Paternité tardive : "J'ai peur de ne pas être là quand elle aura besoin de moi"

Pierre*, 60 ans, père d’Anna, 6 ans

A 30 ans, je suis devenu père pour la première fois avec la naissance de Clara. A l’époque, je me ­disais déjà que c’était un peu tard et qu’elle serait mon unique enfant. Mais à 54 ans, j’ai rencontré «  la femme de ma vie  ». Elle voulait un enfant, moi je ne savais pas. L’amour a été le plus fort. ­Notre fille, Anna, a aujourd’hui 6 ans, et moi j’en ai 60. Je pourrais être son grand-père.

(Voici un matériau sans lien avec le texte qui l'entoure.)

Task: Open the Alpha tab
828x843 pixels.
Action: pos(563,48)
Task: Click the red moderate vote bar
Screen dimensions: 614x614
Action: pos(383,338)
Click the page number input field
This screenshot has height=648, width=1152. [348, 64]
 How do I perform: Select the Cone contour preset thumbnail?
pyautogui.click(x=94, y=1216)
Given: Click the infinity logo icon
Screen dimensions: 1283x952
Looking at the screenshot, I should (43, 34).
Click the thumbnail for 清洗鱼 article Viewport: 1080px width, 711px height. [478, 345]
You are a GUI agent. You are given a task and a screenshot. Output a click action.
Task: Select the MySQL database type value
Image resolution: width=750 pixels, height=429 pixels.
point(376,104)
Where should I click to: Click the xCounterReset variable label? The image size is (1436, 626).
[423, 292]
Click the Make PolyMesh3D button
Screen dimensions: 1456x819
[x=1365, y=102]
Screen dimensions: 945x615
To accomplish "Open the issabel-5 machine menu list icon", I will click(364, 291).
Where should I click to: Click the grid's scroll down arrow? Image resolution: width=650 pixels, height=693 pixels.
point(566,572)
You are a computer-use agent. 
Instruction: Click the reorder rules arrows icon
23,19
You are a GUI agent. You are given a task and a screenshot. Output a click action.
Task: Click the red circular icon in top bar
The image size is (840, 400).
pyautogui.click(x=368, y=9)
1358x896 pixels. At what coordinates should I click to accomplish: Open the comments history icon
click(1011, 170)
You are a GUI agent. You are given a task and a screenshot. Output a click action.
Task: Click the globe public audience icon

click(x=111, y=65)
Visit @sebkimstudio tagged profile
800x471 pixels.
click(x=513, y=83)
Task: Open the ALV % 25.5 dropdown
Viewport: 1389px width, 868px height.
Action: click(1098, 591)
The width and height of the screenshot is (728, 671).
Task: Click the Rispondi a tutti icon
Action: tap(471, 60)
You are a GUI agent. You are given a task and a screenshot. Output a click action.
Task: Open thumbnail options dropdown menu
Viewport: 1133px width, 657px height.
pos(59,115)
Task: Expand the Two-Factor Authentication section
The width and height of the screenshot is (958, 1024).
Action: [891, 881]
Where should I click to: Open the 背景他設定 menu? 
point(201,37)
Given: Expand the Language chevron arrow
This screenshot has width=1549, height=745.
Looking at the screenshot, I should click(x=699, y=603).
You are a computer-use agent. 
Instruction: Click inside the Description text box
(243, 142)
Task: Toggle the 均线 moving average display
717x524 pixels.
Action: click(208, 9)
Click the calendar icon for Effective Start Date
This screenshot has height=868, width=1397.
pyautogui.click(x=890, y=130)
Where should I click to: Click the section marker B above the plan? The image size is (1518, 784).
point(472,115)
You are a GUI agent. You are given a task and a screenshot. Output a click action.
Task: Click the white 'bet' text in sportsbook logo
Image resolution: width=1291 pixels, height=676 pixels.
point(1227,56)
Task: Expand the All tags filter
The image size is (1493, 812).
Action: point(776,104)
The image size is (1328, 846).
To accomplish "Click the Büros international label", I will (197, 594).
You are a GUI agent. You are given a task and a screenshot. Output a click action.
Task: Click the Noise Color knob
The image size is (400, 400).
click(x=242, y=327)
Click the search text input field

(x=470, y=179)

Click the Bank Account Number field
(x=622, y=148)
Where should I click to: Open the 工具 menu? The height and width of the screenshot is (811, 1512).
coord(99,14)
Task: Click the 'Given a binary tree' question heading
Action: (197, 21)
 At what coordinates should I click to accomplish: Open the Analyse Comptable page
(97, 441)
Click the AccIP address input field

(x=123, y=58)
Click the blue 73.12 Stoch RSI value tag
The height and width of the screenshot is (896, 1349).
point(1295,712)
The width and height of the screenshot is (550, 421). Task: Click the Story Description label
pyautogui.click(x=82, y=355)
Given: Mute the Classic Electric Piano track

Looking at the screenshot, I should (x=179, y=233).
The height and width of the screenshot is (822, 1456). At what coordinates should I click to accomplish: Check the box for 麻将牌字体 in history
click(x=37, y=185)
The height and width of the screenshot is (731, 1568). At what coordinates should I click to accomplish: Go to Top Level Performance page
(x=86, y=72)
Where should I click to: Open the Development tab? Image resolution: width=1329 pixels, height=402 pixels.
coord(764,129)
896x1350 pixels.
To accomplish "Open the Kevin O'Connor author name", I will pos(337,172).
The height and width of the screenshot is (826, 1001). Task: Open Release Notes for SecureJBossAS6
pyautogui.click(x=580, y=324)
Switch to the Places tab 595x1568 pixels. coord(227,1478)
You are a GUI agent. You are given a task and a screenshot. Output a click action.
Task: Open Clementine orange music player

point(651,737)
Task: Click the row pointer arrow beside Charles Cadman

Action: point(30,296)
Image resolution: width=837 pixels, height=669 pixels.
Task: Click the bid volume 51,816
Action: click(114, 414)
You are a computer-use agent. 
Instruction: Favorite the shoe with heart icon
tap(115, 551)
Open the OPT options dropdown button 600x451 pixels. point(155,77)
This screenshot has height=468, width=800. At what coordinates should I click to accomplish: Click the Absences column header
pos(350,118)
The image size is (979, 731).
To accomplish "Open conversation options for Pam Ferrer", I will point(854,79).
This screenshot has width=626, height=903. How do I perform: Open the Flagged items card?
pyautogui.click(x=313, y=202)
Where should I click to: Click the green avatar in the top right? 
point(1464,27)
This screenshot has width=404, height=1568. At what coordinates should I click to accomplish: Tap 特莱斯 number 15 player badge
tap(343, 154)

Ces six dernières années ont été intenses, exténuantes mais irrempla­çables. La mère d’Anna est sortie de sa grossesse très fatiguée. La première année, c’est moi qui me suis levé trois fois par nuit pour les biberons. Quelques mois plus tard, j’ai eu un grave problème cardiaque. Depuis, ma santé est fragile. Je continue pourtant à assumer les trois quarts des tâches qu’implique l’éducation de notre fille. Je comprends maintenant ce que veulent dire les femmes lorsqu’elles revendiquent qu’élever un enfant est un véri­table travail…

 J’ai du temps pour elle, plus que j’en avais pour ma fille aînée, et une patience quasi illimitée

A l’approche de la soixantaine, on est moins en forme qu’à 20 ou 30 ans, mais plus disponible et plus sage, car on n’a plus besoin de privilégier ses désirs et ses ambitions. Je suis donc un bon (grand) père. Et rétrospectivement, je considère ces dernières années comme les plus belles de ma vie, parce que je vois ma fille grandir et devenir merveilleuse, c’est un immense privilège. J’ai du temps pour elle, plus que j’en avais pour ma fille aînée, et une patience quasi illimitée. Elle n’en abuse pas car elle est étonnamment équilibrée. Peut-être mon grand âge et ma sagesse la rendent-elle «  secure  »  ?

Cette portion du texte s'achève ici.